Title: Saving Factor Scores
Data:
File is worland_data.dat ;
Variable:
Names are ppsych ses verbal vissp mem read arith spell motiv extra harm stabi;
Model:
adjust by motiv extra harm stabi;
family by ppsych ses;
cog by verbal vissp mem;
achieve by read arith spell;
Savedata:
file is scores.txt;
save = fscores;
The output file for this model contains all of the information contained in the output for the previous model, plus additional output associated with the savedata: command. This additional output appears towards the end of the output file, and is shown below.
SAVEDATA INFORMATION
Order and format of variables
PPSYCH F10.3
SES F10.3
VERBAL F10.3
VISSP F10.3
MEM F10.3
READ F10.3
ARITH F10.3
SPELL F10.3
MOTIV F10.3
EXTRA F10.3
HARM F10.3
STABI F10.3
ADJUST F10.3
FAMILY F10.3
COG F10.3
ACHIEVE F10.3
Save file
scores.txt
Save file format
16F10.3
Save file record length 5000
The additional output associated with the savedata: command lists the variables in the order in which they appear in the saved dataset. Note that the 12 observed variables used in estimation are listed first, followed by four variables containing the factor scores associated with each of the four latent variables. Below the list of variables the name of the file, and information on the format of the file are shown.

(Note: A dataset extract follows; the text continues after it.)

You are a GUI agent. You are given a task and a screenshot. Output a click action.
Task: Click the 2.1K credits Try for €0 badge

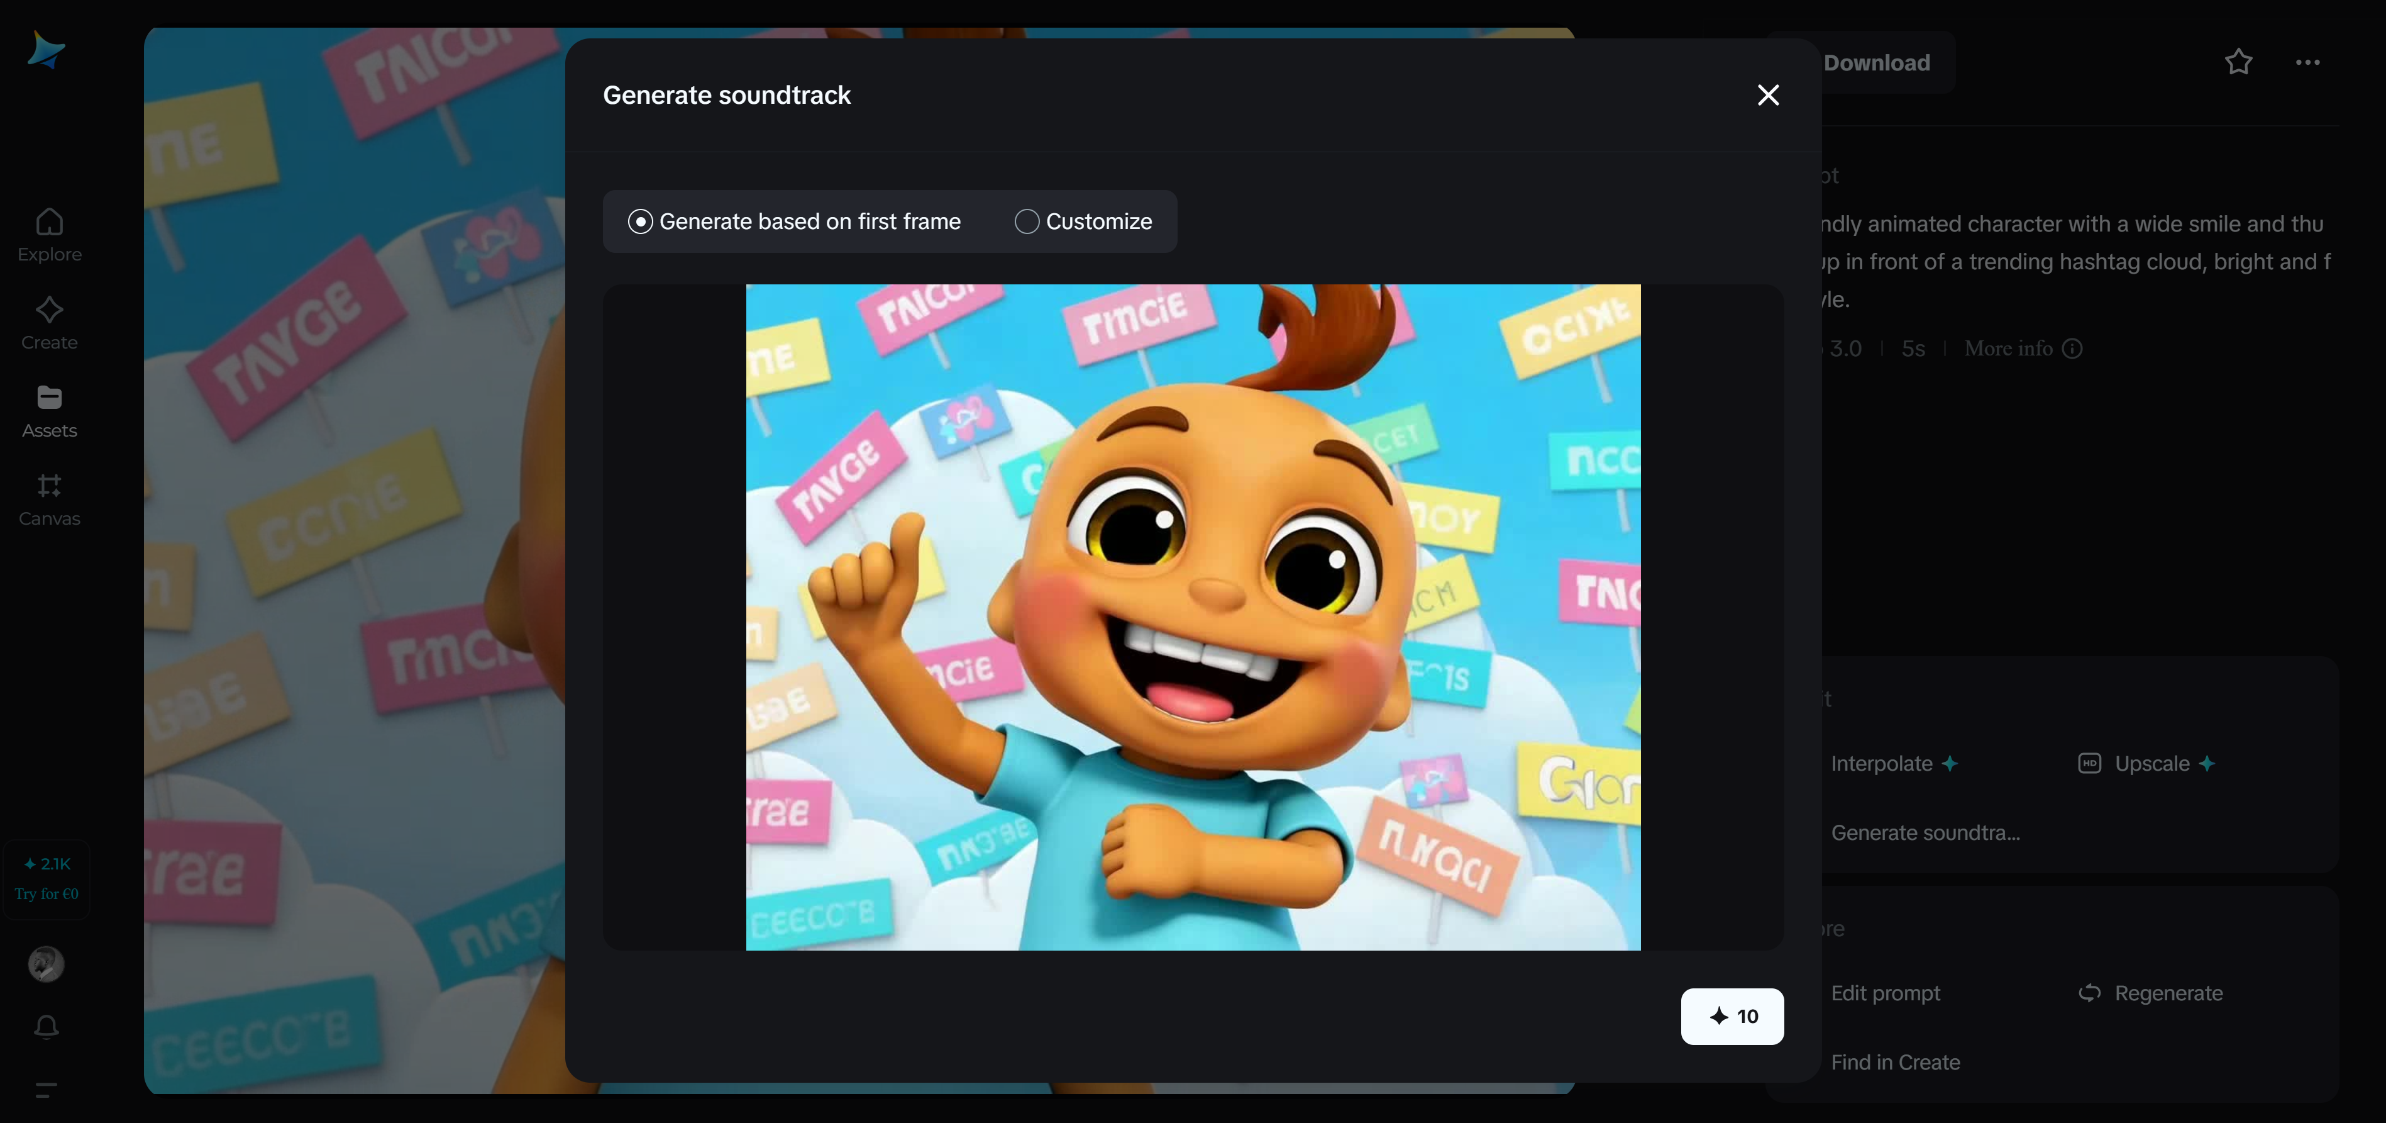(46, 878)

The file class.txt is a text file that can be read by a large number of programs. The first few lines of this file are shown below. This file contains 16 variables, each in its own column. Based on the information in the output file, we know that the first 12 columns contain each student’s value on the 12 observed variables, and the final four columns are each student’s factor score for each of the four latent variables.
-1.780 0.477 -0.790 -0.363 0.311 -0.349 -0.999 -0.657 -0.791 -0.496 -0.508 -0.314 -0.693 -0.318 -0.239 -0.509
0.701 -0.605 -0.955 -0.769 -0.398 -0.452 0.820 0.878 0.175 -0.240 -0.416 0.352 0.055 0.452 -0.421 -0.013
2.373 -1.697 -0.130 -0.391 0.146 -0.482 0.753 -0.569 1.447 0.293 -0.454 0.407 0.926 0.809 -0.333 -0.262
0.149 0.140 1.752 2.141 -0.189 -0.314 0.573 -0.292 -0.117 -0.174 -0.567 0.260 -0.134 -0.315 0.536 0.011
-0.599 -1.838 0.675 -0.144 -0.246 -0.201 -0.062 -0.102 -0.422 0.366 -1.007 -0.603 -0.498 0.253 -0.069 -0.123
Data Source
The data for these examples is based on a correlation matrix published in Worland et al. (1984). Although the correlation matrix would have been sufficient to specify these models, 500 cases were randomly drawn from the distribution described by the published correlation matrix. The models below do not necessarily match those specified in Worland et al. (1984), they are intended as examples only.
Worland, Julien, David G. Weeks, Cynthia L. Janes, and Barbara D. Strock (1984) Intelligence, classroom behavior, and academic achievement in children at high and low risk for psychopathology: A structural equation analysis. Journal of Abnormal Child Psychology Vol. 12, No. 3, pp. 437-454.